→ **Description of the task**:
Please output exactly the lines from the one that holds "Instruction: Click the" through the final line of the data, and nothing else; leave out any pictures.

Start of Block

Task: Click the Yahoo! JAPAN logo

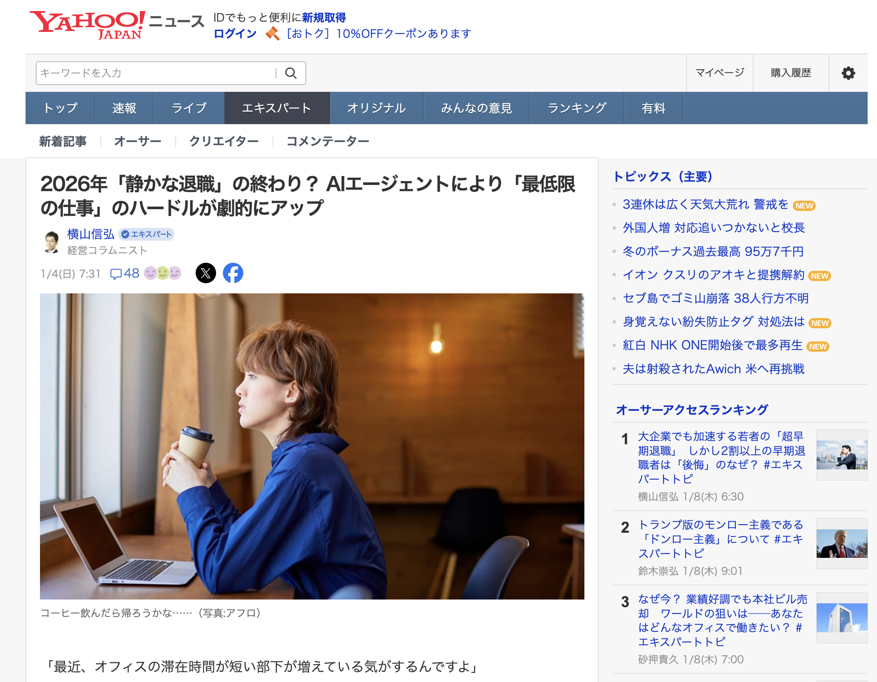Action: [88, 25]
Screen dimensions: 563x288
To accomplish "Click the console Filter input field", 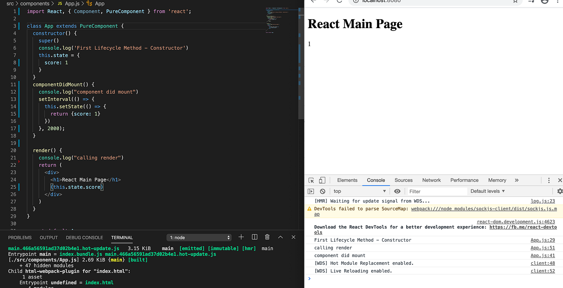I will (437, 191).
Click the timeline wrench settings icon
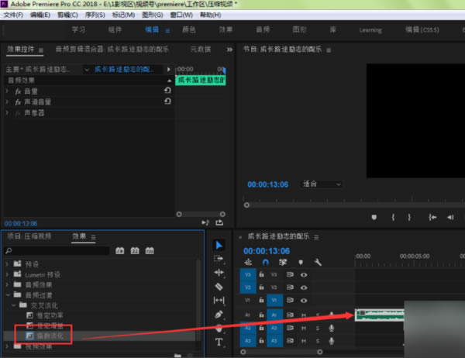This screenshot has height=358, width=465. (x=319, y=262)
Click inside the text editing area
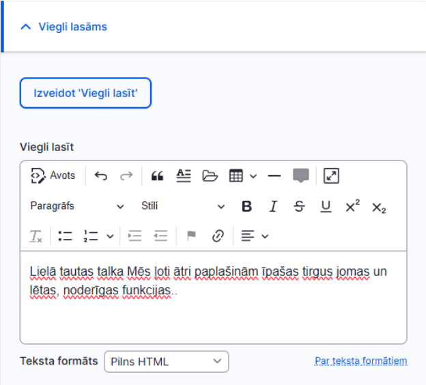The image size is (426, 385). 213,298
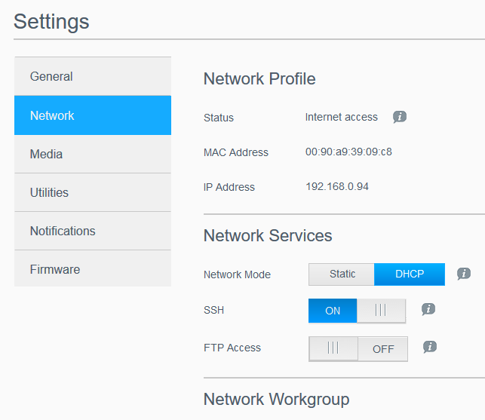
Task: Open the Utilities settings tab
Action: (x=93, y=192)
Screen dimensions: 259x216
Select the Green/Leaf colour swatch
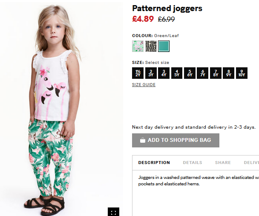[164, 46]
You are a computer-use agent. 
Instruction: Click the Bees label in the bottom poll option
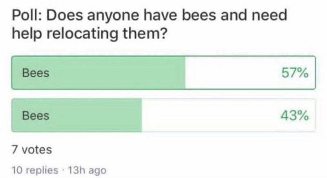point(36,116)
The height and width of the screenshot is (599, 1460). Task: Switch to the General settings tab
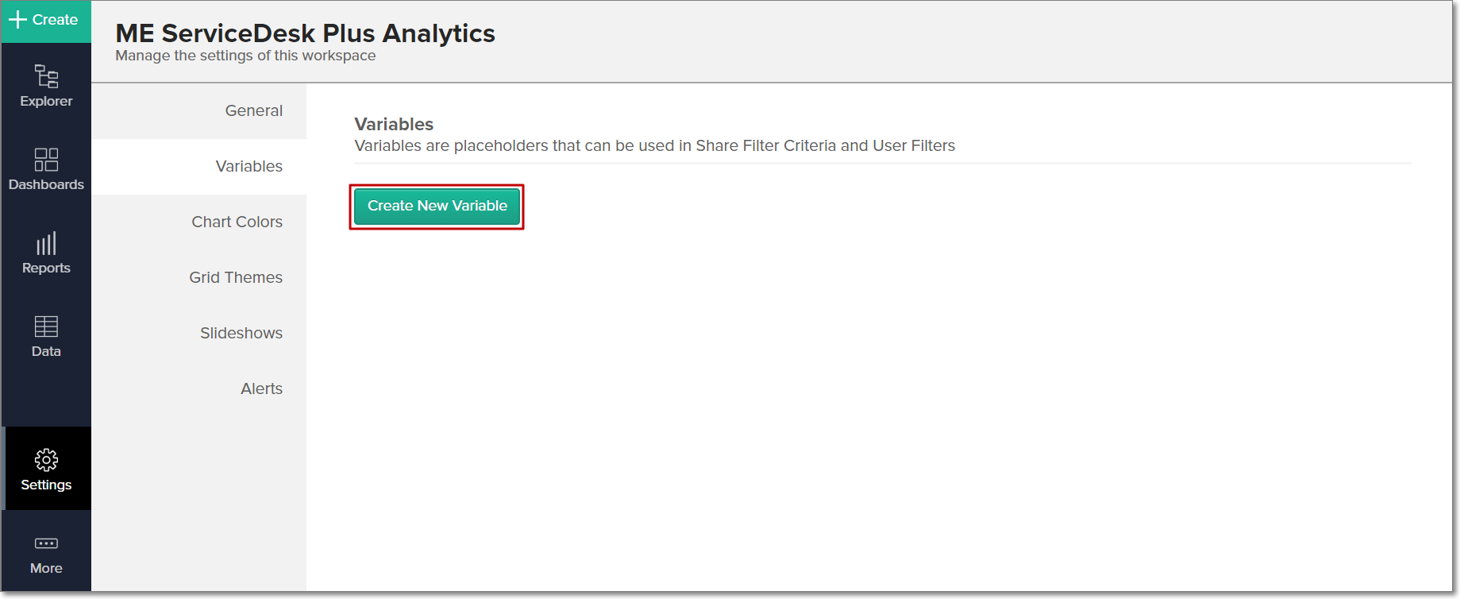point(253,110)
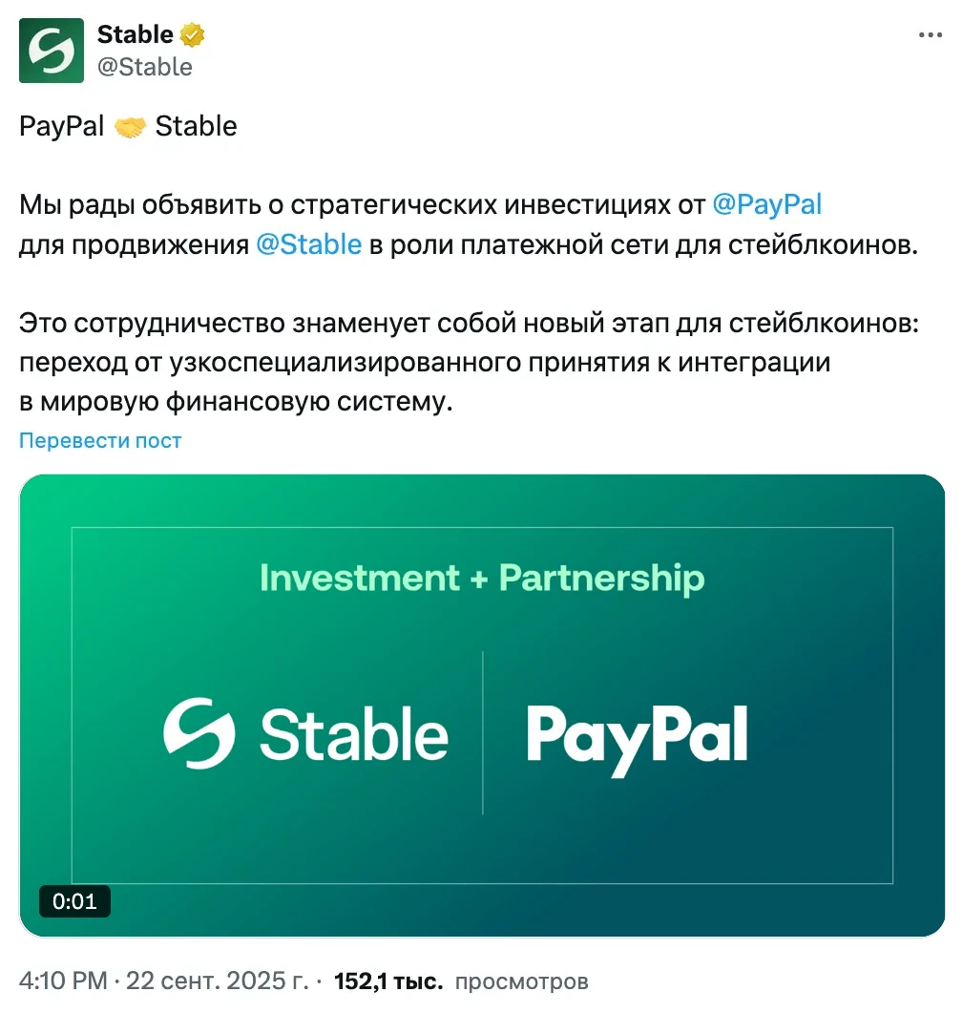963x1013 pixels.
Task: Click the gold verified badge
Action: click(x=193, y=35)
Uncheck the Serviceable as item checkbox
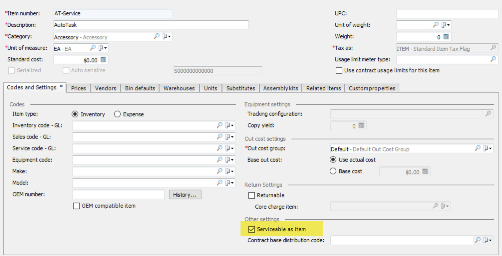 click(x=252, y=229)
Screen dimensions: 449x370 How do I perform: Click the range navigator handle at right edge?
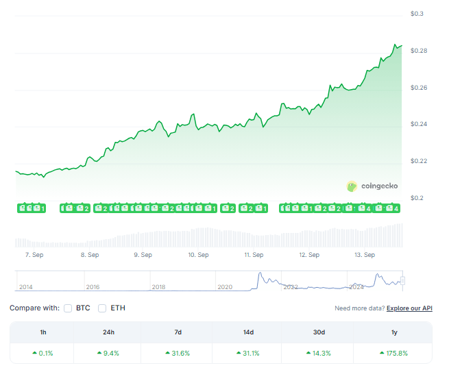point(403,280)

End of Block

→ **Solution for this exercise**:
Instruction: Click the Bees label in the bottom poll option
point(36,116)
The height and width of the screenshot is (599, 1460). Task: Switch to the General settings tab
point(253,110)
963x1013 pixels.
Task: Click the gold verified badge
Action: click(x=193, y=35)
Uncheck the Serviceable as item checkbox
 click(x=252, y=229)
Screen dimensions: 449x370 How do I perform: Click the range navigator handle at right edge?
point(403,280)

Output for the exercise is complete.